部隊員たちは交代で仮眠をとりながら二十四時間体制で基地の監視にあたっていた。昼の隊員が基地の動きを見つけた。
「アルファワン、見てください」
ちょうど仮眠をとっていたアルファワンに隊員が声をかける。
「あれは、レイドライバーか!」
「それとあれを」
そう言って格納庫の方を指すと、
「戦闘機だな。何か変わったところは……あれか!」
そう言った先には、複座の戦闘機が並んでいた。その後方座席付近は、黒いものが乗っている。
「例の最新鋭機ってやつですかね」
先ほどからアルファワンに話しかけているのはアルファエイトである。当初は分隊は予定調和の志願兵七名で行く予定だったのだが、一人本当に志願したものがいたのだ。
「私を連れて行って頂けませんか?」
そう言う彼の瞳は輝いていた。もちろん、生きて帰られる確率の方が少ない事、いざとなったら[足切り]にあう事も話したのだが、それでも、
「お願いします」
という熱意に負けて連れてきたのだ。念の為、隊長が彼が所属する部隊の人間から話を聞いたところ、どうやら彼は[鼻が利く、運のいい奴]らしい。その隊の人間も[是非連れて行ってやってくれ]という。それで八名になったのだが、やはり幸運も持ち合わせているのか、最初に異変に遭遇したのが彼である。
「何機いると思う?」
アルファワンが問う。その問いに、
「ここから見えているのが四機、うち一機が最新鋭機ですよね。もし三交代制であれば十二機の三機、四交代制であれば十六機の四機と考えますが」
それは案外いい線をいっている、アルファワンはそう考えた。
確かに交代制なのだろう。こちらの最新鋭機だってそんなひょいひょいといる訳ではないし増産されるわけではない。現に機密もあるので末端の人間には情報は降りてこないが、噂では三機止まりらしい。敵の状況もこちらとそんなに変わらないだろう。
とすれば。
「よし、ノーズアートと識別番号をメモしろ。そこから割り出す」
「了解です」
そうして全体数を割り出す作業が始まった。
引き続き二十四時間見張っていたが、どうやら毎日飛んでいる訳ではないようだ。帝国も情報の扱いに慎重になっている証拠、と言ったところか。実経験を積ませたいが共和国にも接しているこの地でであまり見られたくはない。だが、ずっと隠しておくわけにもいかない。そんなところだろう。
そうこうしているうちに七日が過ぎた。
この場所に来て六日で、ほぼこれだろうという機数が導き出せた。それによると四交代制で十六機、うち最新鋭機は四機という結果が出た。

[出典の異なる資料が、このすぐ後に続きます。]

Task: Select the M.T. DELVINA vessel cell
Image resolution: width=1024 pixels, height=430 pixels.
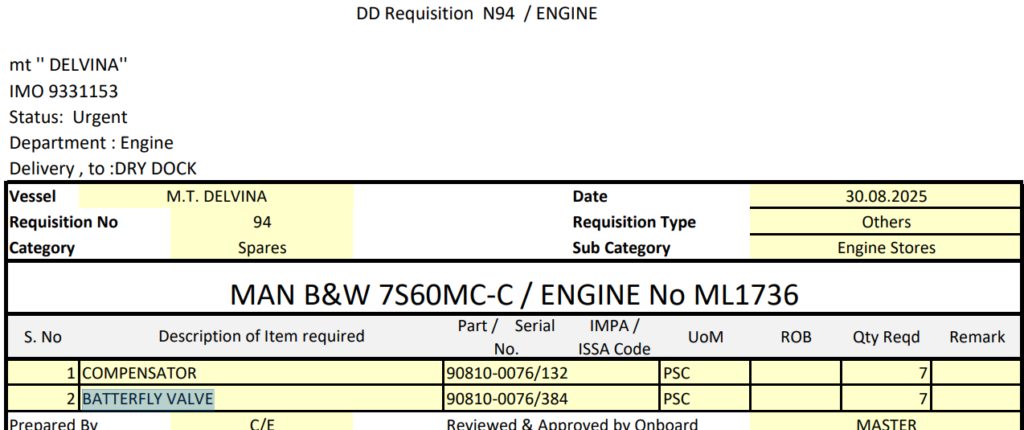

レイドライバーは何故か二体しか見えなかった。それは全数が二体なのか、それとも先ほどの話ではないが警戒して表に出さないのか。
「どうしますか?」
と別の隊員に聞かれたアルファワンは、
「ここに展開して七日が過ぎた。リミットはあと三日ある。だが、今の状況を鑑みるとあと三日でレイドライバーが姿を現すとは思えない。とりあえず第一目標は敵戦闘機の数だ。それだけでも予想がついたのだから、これでよしとしよ……」
次の瞬間、アルファワンはこと切れていた。
他の隊員も何が起きたのか分からないでいた。だが、一人また一人と倒れていく。
この陣地に機銃掃射があったのだ。